Task item: Transcribe each entry exactly; skip the images.
________________________________________
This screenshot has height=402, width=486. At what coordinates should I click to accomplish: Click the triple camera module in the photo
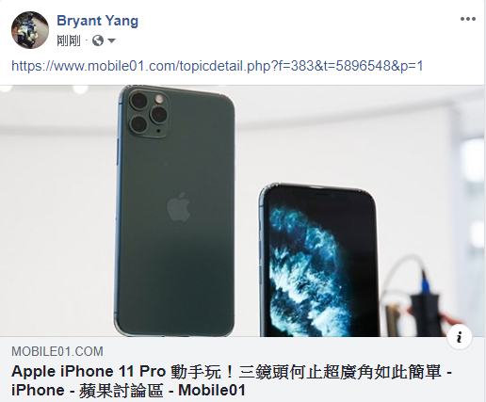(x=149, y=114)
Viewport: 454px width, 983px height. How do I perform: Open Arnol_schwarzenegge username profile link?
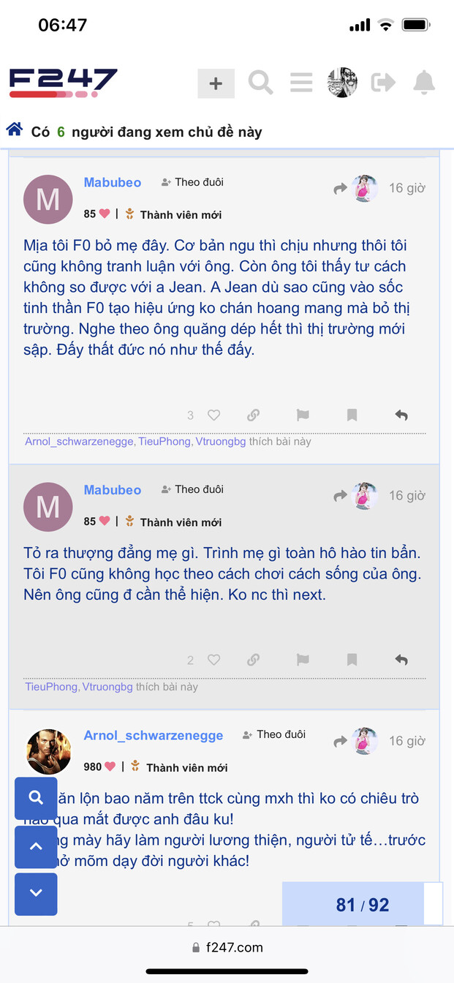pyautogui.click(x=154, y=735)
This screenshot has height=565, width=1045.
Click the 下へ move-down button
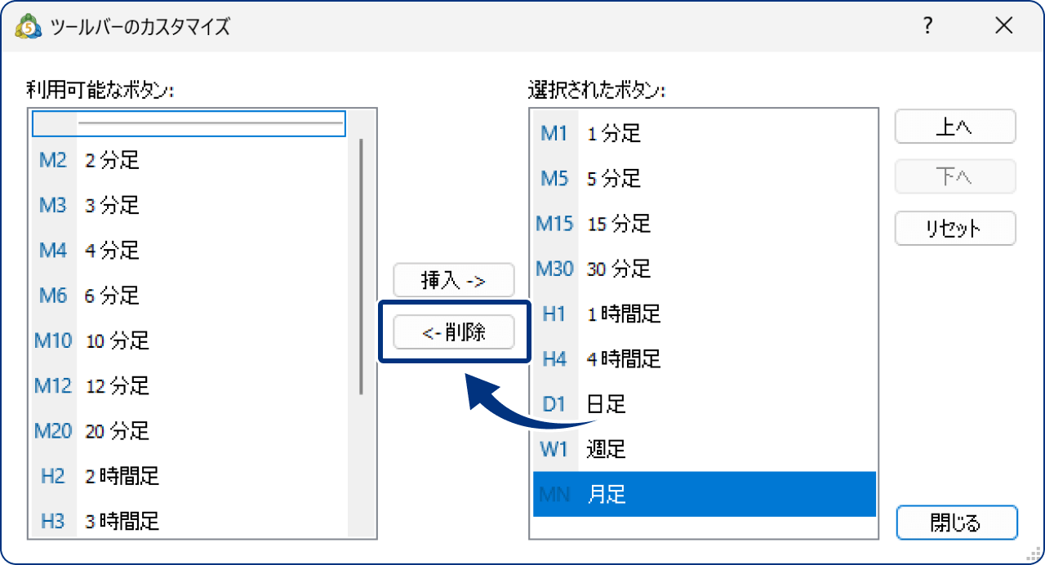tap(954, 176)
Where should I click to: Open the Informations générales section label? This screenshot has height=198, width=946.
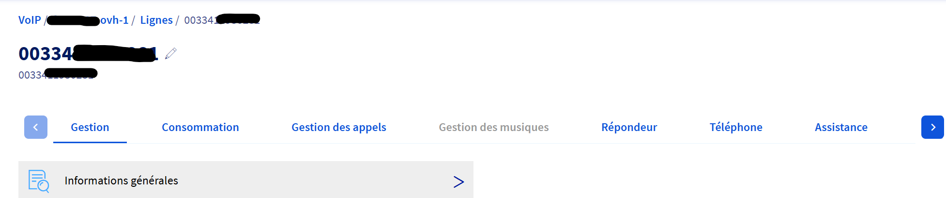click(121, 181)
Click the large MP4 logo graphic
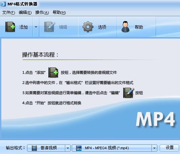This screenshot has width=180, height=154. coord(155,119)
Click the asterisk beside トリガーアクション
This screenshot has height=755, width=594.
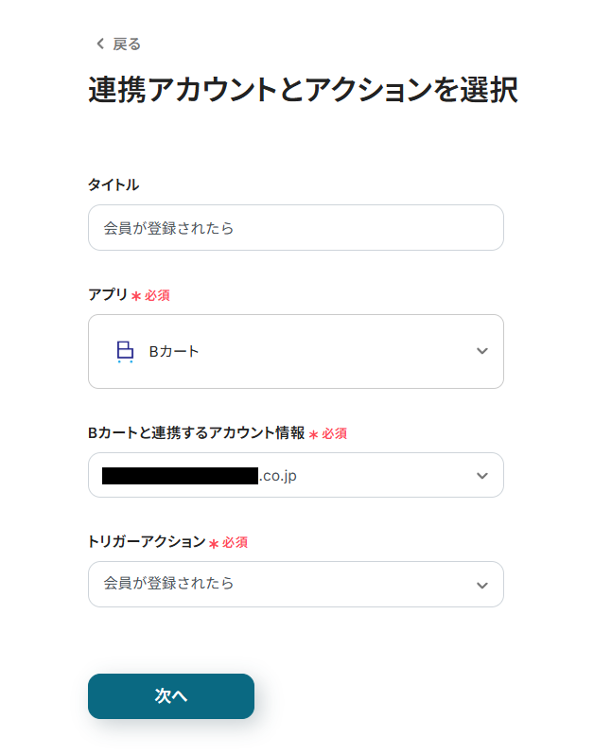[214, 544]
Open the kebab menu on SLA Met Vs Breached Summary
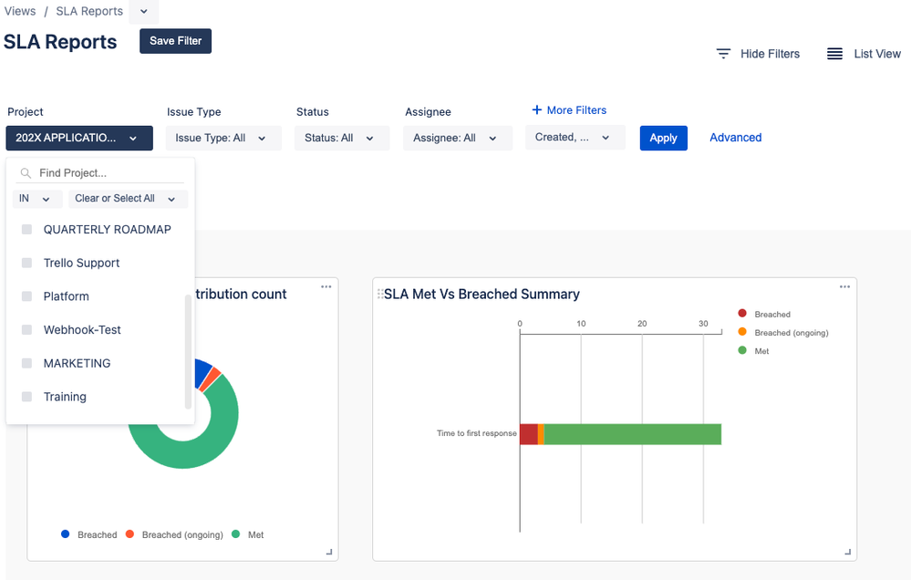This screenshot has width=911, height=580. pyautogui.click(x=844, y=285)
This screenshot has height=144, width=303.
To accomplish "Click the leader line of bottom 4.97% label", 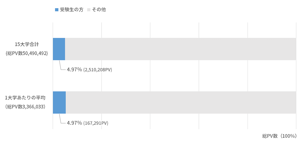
________________________________________
Result below:
This screenshot has height=402, width=486. At what coordinates should I click to accomplish: Click the triple camera module in the photo
(x=149, y=114)
Viewport: 454px width, 983px height. How do I perform: Open Arnol_schwarzenegge username profile link?
pyautogui.click(x=154, y=735)
This screenshot has height=565, width=1045.
Click the 下へ move-down button
tap(954, 176)
Where should I click to: Open the Informations générales section label? This screenshot has height=198, width=946.
click(121, 181)
Click the large MP4 logo graphic
This screenshot has width=180, height=154. coord(155,119)
Click the asterisk beside トリガーアクション
This screenshot has height=755, width=594.
[214, 544]
Open the kebab menu on SLA Met Vs Breached Summary
This screenshot has width=911, height=580. pyautogui.click(x=844, y=285)
This screenshot has height=144, width=303.
To accomplish "Click the leader line of bottom 4.97% label", 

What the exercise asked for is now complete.